Traditional clustering methods, such as K-means, require a predefined and fixed number of gene clusters, which may be hard to assign in practice and greatly influence the results. They also do not model temporal dependence between expression profiles. To address these issues, Schliep and coworkers [49] and Beal and Krishnamurthy [50] applied Hidden Markov Models to cluster gene expression time course data. Specifically, both of them used Hidden Markov Models to model temporal dependence of gene expression, instead of treating different time points independently. While Schliep and coworkers proposed a heuristic approach to determine the number of clusters, Beal and Krishnamurthy used a nonparametric prior distribution on mixture weights, such that the genes can be clustered without a predefined number of clusters.
(b) Topology-based analysis
Interaction networks are often visualized as graphs where nodes represent genes/proteins and edges represent interactions. Modular structures can be inferred based on topological features of the networks. For example, densely connected subgraphs can be exhaustively identified in PPI networks (Figure 7). These suggest the existence of multi-protein complexes [16]. Also, modules can be identified using topological distances in the networks. More specifically, the distance between two nodes is defined as the length of the shortest path(s) between them. A matrix of distances between all pair-wise combinations of nodes can be used for clustering [17]. The underlying assumption is that proteins in a module have similar distances to proteins outside of the given module.
(c) Probabilistic graphical models
Nodes of probabilistic graphical models represent variables, and edges represent independency relations among the variables (Figure 8). According to the directionality of edges, graphical models can be classified into two major categories: Bayesian networks and Markov random fields. A Bayesian network is a directed acyclic graphical model: if there is an edge from node X pointing to another node Y, then values of variable Y depend directly on values of X and X is called a parent of Y. Coupled with intervention data, Bayesian networks can be used to learn causal relationships, and are thus suitable to model transcriptional regulatory networks [14,51,52] or signaling pathways [39]. In contrast, the edges in Markov random fields are undirected, which makes them suitable to model PPI networks or other networks of symmetric interactions [53].

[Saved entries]
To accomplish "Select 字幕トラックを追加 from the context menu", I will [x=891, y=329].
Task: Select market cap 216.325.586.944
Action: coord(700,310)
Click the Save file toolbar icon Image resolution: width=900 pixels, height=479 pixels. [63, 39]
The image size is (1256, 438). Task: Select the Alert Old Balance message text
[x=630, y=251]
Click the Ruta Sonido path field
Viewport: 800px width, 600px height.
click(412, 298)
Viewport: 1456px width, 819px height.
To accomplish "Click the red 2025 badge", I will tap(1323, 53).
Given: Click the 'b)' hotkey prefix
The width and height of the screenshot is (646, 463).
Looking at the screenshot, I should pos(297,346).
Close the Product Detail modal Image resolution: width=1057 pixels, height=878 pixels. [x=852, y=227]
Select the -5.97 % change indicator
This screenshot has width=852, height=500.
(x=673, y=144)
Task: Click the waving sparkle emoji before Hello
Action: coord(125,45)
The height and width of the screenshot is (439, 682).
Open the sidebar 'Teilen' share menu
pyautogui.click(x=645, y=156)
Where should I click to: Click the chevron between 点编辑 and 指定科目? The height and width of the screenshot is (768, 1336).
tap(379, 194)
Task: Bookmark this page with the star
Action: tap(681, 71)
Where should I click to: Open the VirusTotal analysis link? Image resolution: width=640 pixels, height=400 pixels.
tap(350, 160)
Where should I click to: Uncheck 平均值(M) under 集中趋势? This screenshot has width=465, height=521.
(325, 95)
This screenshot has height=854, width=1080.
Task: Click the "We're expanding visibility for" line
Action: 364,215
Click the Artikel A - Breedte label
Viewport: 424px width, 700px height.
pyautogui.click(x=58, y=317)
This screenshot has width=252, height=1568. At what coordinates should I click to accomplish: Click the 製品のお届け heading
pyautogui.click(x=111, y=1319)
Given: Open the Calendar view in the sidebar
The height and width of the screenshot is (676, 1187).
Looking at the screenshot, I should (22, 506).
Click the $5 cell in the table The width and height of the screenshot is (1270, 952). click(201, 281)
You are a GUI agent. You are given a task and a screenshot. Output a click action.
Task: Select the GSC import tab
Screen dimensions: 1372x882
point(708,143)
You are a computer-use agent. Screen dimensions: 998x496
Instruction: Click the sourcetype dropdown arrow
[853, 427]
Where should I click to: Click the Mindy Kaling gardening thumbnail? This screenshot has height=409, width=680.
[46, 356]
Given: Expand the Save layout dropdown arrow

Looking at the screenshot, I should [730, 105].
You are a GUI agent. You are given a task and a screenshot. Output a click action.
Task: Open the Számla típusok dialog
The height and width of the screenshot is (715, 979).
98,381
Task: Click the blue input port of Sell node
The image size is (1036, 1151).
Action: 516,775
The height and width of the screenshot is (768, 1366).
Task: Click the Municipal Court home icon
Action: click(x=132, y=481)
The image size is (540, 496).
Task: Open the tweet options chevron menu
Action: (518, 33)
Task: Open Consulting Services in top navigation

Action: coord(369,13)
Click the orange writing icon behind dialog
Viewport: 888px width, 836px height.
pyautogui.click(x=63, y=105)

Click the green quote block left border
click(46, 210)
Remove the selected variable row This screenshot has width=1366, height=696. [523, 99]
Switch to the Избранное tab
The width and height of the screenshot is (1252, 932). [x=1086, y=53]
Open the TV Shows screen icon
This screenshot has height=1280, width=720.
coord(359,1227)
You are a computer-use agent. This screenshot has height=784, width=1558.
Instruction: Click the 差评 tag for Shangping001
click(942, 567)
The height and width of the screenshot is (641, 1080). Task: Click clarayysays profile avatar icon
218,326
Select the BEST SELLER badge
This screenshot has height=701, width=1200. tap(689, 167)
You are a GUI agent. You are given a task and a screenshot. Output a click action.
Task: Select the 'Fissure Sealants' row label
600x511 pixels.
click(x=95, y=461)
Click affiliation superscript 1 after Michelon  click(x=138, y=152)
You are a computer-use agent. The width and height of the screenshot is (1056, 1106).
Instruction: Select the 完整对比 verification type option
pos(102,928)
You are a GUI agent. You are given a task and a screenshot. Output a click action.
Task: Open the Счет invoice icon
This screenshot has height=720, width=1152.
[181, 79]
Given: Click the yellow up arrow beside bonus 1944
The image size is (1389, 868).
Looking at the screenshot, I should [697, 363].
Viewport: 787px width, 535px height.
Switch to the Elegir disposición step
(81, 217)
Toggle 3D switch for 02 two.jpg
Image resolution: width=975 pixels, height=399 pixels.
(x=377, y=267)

Questions to answer
1. In the text on gene network analysis methods, how is the distance between two nodes in a network defined?
2. Resume the text on gene network analysis methods, picking up after its final sentence.

Written answers
1. It is the length of the shortest path(s) between the two nodes.

2.
To use graphical models, we need to systematically learn the structures of networks based on biological data and to estimate the parameters of these networks [54]. The learned graphical models reveal how proteins and genes interact, which can be applied to answer different biological queries as an inference problem. For example, when the activities of a protein are suppressed, cells may respond by changing the expression levels of other genes. Such responses can be predicted based on a learned regulatory network.
While the task of learning Bayesian networks has been well-addressed [51,55], learning Markov random fields is still in its early stage [56,57]. If we use graphical models to model large-scale biological networks containing structural loops such as PPI networks, the inference problem is not trivial. Monte Carlo methods or approximate inference methods can be used to solve such problems [55,58–62].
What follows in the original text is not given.